Blakeman on Friday's Juvenile Red-tail and the Cranes of Landmark Corn

Long time contributor, Red-tail expert John Blakeman, had some very perceptive insights concerning the passager (Thanks John for the new word!) featured in the previous post.


You nailed the wire-perched red-tail exactly. The bird has seen voles in the ditch below before, and is hunting there again. I see summer inmatures doing this often, especially after July, when they have to hunt for themselves.

One photo shows the bird with its head slightly erect, and leaning over just a bit. This is the stature of a hungry, hunting passager (first year bird, near migration).

Every falconer would recognize (as you did, too) that hunting posture. The head is slightly elevated, not hunched down into the shoulder.

Then, there's the photo of the bird looking right at it's feet. Not so. It's discovered something vole-like right below, either a glimpse of a vole scooting along down there, or perhaps just a vacant vole runway. No matter what, the hawk saw something of profound interest, related to capturing some animal, almost surely a vole or a mouse at this roadside site.

And you are so correct in describing the bird's patience and time calculations regarding a stoop. By late summer, the bird has learned that it can't just jump off and chase everything it sees. That's what eyasses do in June and July. By now, they've learned that's a waste of time and energy, yielding few prey. Now, the bird, as shown here, does deliberate and calculated perch-hunting.

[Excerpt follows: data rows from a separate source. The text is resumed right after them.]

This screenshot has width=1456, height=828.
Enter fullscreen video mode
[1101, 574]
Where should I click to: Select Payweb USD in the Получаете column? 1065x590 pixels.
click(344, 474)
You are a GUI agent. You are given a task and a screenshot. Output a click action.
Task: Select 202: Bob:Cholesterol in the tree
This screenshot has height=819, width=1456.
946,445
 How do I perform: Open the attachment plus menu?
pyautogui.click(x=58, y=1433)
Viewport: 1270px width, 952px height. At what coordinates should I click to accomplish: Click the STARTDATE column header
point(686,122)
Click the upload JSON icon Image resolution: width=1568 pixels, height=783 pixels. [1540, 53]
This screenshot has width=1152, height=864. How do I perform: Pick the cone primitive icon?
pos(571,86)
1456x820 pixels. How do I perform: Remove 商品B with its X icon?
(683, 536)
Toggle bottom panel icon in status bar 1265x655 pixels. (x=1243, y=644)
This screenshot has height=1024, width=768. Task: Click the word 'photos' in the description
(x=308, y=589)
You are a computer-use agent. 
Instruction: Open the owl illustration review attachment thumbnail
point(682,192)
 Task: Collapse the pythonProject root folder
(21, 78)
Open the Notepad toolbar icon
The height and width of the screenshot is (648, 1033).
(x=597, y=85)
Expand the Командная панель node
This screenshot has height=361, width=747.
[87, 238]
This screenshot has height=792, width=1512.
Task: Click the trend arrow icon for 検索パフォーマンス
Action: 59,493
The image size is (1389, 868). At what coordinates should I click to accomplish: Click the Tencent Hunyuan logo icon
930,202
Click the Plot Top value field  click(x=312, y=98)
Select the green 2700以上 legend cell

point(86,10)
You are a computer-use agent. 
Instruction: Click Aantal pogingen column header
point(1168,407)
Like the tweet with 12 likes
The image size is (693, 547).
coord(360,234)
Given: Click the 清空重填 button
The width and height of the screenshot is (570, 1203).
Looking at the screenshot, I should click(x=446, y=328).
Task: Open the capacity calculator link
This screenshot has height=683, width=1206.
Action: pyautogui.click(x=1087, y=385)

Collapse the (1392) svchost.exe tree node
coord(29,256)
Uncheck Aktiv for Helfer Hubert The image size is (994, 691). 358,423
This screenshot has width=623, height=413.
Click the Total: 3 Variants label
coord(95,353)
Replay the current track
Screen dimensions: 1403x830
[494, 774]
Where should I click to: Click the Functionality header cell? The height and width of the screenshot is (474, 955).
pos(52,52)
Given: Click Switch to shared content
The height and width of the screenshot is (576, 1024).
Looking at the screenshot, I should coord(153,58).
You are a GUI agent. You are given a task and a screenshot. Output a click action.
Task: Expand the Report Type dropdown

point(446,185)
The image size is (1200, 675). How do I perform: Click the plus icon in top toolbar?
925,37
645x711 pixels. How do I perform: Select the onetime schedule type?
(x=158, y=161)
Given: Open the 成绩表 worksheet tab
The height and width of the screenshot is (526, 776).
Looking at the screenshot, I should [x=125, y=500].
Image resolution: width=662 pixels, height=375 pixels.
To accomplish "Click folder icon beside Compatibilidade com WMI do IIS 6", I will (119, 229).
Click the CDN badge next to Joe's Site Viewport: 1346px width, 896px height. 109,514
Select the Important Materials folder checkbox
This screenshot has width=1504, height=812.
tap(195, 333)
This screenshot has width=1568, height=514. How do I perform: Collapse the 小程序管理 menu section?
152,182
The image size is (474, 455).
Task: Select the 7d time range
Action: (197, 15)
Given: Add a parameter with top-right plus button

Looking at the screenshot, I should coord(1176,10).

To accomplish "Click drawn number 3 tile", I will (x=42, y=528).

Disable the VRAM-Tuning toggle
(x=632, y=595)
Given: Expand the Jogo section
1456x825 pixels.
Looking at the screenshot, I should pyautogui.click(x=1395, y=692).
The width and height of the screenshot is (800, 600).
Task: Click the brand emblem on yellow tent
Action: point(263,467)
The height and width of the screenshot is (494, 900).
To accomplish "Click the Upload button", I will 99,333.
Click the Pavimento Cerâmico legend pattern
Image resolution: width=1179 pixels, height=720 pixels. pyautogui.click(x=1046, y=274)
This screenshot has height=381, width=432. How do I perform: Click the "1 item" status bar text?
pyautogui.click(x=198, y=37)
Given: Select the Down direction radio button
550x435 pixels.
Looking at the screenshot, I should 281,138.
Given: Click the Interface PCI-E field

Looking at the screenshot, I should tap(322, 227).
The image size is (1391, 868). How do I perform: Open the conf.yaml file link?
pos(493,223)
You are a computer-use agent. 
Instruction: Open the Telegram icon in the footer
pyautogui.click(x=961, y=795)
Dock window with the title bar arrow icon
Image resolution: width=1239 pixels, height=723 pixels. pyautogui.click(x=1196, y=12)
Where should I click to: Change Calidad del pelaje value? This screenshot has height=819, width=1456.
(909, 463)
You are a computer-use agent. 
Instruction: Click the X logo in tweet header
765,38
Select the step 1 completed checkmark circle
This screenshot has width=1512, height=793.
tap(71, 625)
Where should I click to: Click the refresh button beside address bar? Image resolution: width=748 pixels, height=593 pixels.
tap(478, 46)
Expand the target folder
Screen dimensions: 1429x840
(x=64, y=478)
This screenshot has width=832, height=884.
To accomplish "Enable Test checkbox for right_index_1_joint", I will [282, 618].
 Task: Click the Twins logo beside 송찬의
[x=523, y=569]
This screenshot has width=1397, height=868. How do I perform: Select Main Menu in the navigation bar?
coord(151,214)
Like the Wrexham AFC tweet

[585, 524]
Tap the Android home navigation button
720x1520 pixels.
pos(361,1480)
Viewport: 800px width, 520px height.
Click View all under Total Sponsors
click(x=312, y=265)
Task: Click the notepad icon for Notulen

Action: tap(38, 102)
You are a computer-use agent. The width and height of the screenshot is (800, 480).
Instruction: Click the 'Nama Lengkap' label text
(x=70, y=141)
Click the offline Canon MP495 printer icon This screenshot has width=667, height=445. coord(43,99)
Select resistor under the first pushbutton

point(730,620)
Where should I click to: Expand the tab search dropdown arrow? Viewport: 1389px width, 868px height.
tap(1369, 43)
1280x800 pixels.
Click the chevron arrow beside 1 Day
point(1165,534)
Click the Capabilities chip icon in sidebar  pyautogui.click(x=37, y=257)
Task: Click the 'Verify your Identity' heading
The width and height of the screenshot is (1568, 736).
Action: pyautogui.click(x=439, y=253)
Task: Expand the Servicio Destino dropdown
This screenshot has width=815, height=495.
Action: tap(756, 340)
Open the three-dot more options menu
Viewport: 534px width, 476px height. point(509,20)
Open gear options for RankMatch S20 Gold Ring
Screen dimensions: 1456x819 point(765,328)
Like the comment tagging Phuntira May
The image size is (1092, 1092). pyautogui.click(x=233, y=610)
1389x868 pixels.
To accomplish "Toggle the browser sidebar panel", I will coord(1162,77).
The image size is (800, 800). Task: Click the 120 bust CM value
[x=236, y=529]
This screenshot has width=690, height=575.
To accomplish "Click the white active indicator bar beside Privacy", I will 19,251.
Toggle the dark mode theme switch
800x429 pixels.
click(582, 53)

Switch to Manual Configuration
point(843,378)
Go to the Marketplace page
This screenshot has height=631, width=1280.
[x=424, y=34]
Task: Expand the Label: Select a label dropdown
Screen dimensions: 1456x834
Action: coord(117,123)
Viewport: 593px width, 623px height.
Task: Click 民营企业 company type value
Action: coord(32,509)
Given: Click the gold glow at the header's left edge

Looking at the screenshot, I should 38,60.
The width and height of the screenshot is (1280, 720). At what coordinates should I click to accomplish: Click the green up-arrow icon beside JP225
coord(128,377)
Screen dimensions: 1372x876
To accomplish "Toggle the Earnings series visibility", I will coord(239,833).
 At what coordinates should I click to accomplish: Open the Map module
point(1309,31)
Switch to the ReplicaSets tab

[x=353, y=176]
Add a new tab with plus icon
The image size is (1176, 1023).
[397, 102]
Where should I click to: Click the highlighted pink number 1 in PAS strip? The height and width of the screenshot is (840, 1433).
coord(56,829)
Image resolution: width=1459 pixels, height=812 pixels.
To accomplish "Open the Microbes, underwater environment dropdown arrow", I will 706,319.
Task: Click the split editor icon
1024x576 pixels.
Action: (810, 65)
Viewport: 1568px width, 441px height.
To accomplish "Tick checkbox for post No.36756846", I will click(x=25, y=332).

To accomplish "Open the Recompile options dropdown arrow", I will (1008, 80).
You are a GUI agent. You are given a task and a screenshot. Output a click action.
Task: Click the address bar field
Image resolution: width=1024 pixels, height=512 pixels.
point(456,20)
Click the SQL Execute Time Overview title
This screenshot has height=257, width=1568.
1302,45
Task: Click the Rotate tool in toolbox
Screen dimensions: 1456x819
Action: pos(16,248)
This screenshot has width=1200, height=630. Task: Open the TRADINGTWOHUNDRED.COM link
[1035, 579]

And it also learned that nothing was available here, so after a while it moved on down to the big pole. None of this is random. It's all a part of deliberate hunting routines the bird is using each day.

John A. Blakeman

Sandhill Crane photos by Paul Anderson

Local mechanical engineer Paul Anderson looked through the back gate and who should he see trekking across the lot, but a family of Sandhill Cranes. Security fences being completely irrelevant,

and undaunted by a human environment...

in a typical Sandhill configuration, Mom leading the expedition, then Junior, with Dad as the rear guard...

the family of Sandhills strode with purpose past the tanks of hazardous Anhydrous Ammonia,

making a beeline for the companies stockpile of corn.